I suspect we're talking about different code bases. So could you
please tell me which one should I be looking at ?

> 
> >> > +static int powernv_cpufreq_cpu_init(struct cpufreq_policy *policy)
> >> > +{
> >> > +       int base, i;
> >> > +
> >> > +#ifdef CONFIG_SMP
> >>
> >> What will break if you don't have this ifdef here?
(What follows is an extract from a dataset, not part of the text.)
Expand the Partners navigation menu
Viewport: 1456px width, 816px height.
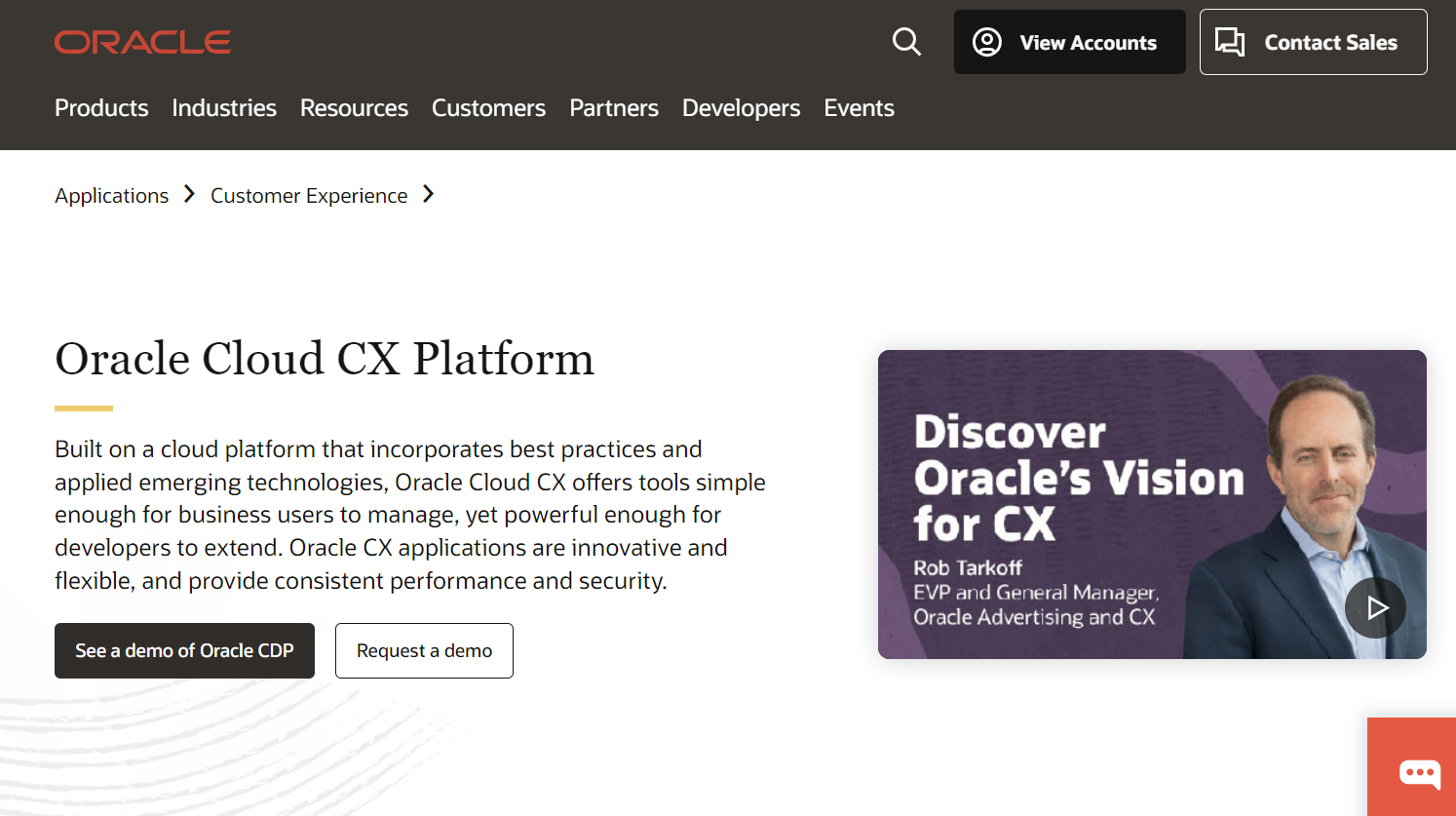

Without that as well
> >> below code should work?
> 
> Missed this one?
> 
> >> > +       base = cpu_first_thread_sibling(policy->cpu);
> >> > +
> >> > +       for (i = 0; i < threads_per_core; i++)
> >> > +               cpumask_set_cpu(base + i, policy->cpus);
> >> > +#endif
> >> > +       policy->cpuinfo.transition_latency = 25000;
> >> > +
> >> > +       policy->cur = powernv_freqs[0].frequency;
> >> > +       cpufreq_frequency_table_get_attr(powernv_freqs, policy->cpu);
> >>
> >> This doesn't exist anymore.
> >
> > Didn't get this comment!
> 
> cpufreq_frequency_table_get_attr() routine doesn't exist anymore.
> 
> >> > +static int powernv_cpufreq_cpu_exit(struct cpufreq_policy *policy)
> >> > +{
> >> > +       cpufreq_frequency_table_put_attr(policy->cpu);
> >> > +       return 0;
> >> > +}
> >>
> >> You don't need this..
> >
> > Why not ?
> 
> Because cpufreq_frequency_table_get_attr() and
> cpufreq_frequency_table_put_attr() don't exist anymore :)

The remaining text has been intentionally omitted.